Brief
Repeat the lines between the one holding "Click the Start Free button" and the one holding "will click(682, 60).", both included, exactly as they appear.

Material for this task
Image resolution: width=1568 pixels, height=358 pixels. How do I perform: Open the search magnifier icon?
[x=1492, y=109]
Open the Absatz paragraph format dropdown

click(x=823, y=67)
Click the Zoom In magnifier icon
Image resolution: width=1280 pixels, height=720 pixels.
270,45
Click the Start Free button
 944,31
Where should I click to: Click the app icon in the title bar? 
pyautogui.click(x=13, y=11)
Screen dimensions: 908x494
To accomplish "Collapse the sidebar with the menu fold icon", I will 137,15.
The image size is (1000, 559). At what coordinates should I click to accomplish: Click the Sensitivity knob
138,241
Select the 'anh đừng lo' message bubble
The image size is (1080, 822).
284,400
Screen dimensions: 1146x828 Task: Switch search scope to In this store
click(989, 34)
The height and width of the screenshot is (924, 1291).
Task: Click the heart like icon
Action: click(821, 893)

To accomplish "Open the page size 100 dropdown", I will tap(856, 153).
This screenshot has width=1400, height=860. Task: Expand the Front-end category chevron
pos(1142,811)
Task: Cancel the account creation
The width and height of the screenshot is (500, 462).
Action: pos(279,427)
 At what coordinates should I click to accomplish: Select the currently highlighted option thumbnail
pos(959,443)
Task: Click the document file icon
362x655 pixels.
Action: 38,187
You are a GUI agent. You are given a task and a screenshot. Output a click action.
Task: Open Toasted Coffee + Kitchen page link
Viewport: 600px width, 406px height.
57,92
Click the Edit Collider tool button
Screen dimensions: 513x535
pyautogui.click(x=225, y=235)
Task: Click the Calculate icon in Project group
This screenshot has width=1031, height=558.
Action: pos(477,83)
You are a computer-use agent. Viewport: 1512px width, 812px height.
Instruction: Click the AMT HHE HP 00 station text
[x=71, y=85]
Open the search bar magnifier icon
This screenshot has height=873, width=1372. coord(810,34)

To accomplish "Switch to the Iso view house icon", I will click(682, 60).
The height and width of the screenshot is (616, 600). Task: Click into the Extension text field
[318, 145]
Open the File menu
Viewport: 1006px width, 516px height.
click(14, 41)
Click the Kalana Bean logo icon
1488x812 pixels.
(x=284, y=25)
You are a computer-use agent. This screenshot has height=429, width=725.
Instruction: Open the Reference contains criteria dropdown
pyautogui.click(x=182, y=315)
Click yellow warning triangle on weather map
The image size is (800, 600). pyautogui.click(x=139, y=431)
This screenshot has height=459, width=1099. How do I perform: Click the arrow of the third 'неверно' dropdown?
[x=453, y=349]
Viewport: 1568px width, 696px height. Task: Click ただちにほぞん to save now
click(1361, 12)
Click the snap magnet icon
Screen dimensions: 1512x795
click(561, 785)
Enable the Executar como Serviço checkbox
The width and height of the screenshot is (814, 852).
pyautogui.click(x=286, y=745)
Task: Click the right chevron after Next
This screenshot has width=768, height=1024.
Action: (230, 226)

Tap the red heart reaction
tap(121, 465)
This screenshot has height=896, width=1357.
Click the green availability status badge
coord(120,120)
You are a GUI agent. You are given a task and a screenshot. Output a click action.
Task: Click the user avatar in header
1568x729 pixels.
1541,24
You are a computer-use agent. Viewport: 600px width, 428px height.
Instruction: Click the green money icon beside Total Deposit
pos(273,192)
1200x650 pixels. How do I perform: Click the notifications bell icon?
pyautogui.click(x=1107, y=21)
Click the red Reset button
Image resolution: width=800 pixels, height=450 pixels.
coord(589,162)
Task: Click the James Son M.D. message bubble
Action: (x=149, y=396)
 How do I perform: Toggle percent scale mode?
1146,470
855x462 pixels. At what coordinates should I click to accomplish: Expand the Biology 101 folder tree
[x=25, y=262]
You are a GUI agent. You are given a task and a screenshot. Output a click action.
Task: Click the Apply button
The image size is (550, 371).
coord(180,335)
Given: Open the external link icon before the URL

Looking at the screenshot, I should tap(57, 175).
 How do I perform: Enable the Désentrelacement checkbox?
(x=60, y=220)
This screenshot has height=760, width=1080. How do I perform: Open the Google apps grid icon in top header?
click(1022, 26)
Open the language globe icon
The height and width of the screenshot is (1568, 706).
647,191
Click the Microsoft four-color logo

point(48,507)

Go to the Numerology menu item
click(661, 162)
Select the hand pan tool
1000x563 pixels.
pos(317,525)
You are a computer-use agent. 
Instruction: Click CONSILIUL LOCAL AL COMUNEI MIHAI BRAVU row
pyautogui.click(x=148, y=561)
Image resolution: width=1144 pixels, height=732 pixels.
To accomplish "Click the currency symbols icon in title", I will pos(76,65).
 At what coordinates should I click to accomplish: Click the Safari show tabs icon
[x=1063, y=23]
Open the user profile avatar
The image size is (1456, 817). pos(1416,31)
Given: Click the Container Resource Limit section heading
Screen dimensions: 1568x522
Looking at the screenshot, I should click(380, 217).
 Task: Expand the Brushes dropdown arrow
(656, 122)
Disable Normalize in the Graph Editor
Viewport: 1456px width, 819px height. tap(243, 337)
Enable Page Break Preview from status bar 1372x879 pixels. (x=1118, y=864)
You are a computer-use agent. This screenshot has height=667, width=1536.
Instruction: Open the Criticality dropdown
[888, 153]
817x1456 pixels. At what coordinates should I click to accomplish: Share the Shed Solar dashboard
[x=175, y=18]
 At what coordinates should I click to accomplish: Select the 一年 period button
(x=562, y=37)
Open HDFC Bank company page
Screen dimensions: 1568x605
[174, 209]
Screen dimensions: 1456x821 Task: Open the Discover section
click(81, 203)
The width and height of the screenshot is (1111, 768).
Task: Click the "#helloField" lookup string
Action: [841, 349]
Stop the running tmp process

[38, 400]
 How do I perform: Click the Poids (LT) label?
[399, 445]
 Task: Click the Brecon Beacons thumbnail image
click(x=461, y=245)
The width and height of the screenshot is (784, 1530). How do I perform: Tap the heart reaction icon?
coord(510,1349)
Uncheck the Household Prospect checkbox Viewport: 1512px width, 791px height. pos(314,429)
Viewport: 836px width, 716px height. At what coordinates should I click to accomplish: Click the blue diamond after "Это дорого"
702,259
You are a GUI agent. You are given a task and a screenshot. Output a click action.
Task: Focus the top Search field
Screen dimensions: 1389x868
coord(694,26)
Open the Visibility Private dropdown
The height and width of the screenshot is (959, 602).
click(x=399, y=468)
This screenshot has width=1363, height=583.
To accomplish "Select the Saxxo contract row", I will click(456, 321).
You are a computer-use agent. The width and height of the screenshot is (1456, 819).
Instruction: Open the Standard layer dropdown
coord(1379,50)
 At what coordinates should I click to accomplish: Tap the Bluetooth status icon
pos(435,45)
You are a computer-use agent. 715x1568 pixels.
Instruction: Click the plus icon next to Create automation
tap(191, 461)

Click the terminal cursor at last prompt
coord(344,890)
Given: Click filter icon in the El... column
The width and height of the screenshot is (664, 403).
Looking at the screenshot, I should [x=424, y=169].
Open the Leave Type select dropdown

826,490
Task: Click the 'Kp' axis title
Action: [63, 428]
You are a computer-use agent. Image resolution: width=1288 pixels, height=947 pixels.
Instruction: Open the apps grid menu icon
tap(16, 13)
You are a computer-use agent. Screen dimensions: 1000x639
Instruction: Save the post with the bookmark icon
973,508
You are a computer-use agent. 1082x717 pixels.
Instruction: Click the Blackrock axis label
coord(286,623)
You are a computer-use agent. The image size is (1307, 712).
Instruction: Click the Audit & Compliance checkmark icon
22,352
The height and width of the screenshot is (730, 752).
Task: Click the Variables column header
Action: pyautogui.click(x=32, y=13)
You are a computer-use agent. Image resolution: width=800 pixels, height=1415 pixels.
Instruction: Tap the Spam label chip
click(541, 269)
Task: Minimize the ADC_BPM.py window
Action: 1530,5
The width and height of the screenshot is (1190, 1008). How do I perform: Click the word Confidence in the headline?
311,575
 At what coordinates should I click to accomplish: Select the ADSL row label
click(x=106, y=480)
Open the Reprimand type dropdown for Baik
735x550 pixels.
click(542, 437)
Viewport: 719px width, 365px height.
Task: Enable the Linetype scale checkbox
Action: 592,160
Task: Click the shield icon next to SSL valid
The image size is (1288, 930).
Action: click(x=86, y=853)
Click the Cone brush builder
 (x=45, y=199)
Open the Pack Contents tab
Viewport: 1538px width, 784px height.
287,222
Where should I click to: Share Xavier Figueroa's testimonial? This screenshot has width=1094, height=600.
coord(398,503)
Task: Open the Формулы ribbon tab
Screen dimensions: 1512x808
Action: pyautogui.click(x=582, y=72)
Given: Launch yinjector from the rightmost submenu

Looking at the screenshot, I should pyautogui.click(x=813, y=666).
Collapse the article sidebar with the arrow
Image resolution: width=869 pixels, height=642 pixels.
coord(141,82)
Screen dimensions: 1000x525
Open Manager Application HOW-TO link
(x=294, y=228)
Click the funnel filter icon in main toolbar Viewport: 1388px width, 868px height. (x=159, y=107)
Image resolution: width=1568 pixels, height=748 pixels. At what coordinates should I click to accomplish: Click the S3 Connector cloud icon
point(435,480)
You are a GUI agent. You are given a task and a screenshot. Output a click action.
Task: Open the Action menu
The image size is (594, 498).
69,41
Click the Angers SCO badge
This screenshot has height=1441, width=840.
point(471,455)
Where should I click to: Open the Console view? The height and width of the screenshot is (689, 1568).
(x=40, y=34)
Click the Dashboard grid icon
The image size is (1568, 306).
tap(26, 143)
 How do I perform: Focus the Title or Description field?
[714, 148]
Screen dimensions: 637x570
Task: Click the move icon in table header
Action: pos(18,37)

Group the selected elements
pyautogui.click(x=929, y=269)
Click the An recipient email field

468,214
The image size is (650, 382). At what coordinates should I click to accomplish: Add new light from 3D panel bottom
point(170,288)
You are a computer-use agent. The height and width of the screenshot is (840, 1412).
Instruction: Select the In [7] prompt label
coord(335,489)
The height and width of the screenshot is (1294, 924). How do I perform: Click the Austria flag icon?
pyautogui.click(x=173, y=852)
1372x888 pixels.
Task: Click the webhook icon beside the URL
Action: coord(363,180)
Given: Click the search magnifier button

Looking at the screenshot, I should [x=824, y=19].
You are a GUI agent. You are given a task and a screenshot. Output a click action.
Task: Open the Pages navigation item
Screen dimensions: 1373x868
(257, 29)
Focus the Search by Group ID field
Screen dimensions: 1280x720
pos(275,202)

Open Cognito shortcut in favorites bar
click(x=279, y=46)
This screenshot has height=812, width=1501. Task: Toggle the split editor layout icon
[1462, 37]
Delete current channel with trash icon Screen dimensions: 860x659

Correct result
Click the Start Free button
 944,31
Where should I click to: Click the app icon in the title bar? 
pyautogui.click(x=13, y=11)
Screen dimensions: 908x494
To accomplish "Collapse the sidebar with the menu fold icon", I will 137,15.
The image size is (1000, 559). At what coordinates should I click to accomplish: Click the Sensitivity knob
138,241
Select the 'anh đừng lo' message bubble
The image size is (1080, 822).
284,400
Screen dimensions: 1146x828 Task: Switch search scope to In this store
click(989, 34)
The height and width of the screenshot is (924, 1291).
Task: Click the heart like icon
Action: click(821, 893)

To accomplish "Open the page size 100 dropdown", I will tap(856, 153).
This screenshot has width=1400, height=860. Task: Expand the Front-end category chevron
pos(1142,811)
Task: Cancel the account creation
The width and height of the screenshot is (500, 462).
Action: pos(279,427)
 At what coordinates should I click to accomplish: Select the currently highlighted option thumbnail
pos(959,443)
Task: Click the document file icon
362x655 pixels.
Action: 38,187
You are a GUI agent. You are given a task and a screenshot. Output a click action.
Task: Open Toasted Coffee + Kitchen page link
Viewport: 600px width, 406px height.
57,92
Click the Edit Collider tool button
Screen dimensions: 513x535
pyautogui.click(x=225, y=235)
Task: Click the Calculate icon in Project group
This screenshot has width=1031, height=558.
Action: pos(477,83)
You are a computer-use agent. Viewport: 1512px width, 812px height.
Instruction: Click the AMT HHE HP 00 station text
[x=71, y=85]
Open the search bar magnifier icon
This screenshot has height=873, width=1372. coord(810,34)

To accomplish "Switch to the Iso view house icon", I will click(682, 60).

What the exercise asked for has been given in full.